A recent campaign for the new Chevy Volt is a great example of how deeply ingrained borderline dishonesty is in advertising practice. The Volt stands on its own merits, but they're still bullsh*tting us.

Almost a year ago now, I advanced the argument that when your brand-reality dissonance is totally obvious, it puts people on the defensive, and ends up hurting your product. Nick and Design Observer recently introduced me to an interesting new test case for this idea, the Chevy Volt.

'What is 230?' from Chevrolet Volt teaser ad campaign, Summer 2009
"What is 230?" From a Chevrolet Volt teaser ad campaign, Summer 2009

As the Observer points out, the 230 MPGGE (miles per gasoline gallon equivalent) figure comes from an experimental scenario devised by the EPA. They also point out that "all MPG tests are to some extent arbitrary...but this method is especially random." In other words, your mileage may vary -- a lot.

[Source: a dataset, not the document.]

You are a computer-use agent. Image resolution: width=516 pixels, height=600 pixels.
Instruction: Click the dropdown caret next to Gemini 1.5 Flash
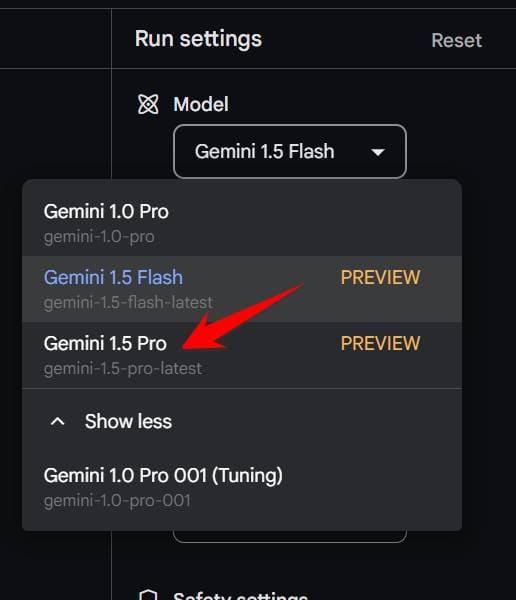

It's also interesting to note that GM didn't actually seem to need the 230 scheme to make the Volt attractive. It is attractive, running for your first 40 driving miles on electricity and then getting 50 MPG on gasoline. This strikes me as yet another case where a little bit of advertising restraint could have staved off a smattering of negative publicity, publicity you don't want when you're out there making an ethical appeal to consumers.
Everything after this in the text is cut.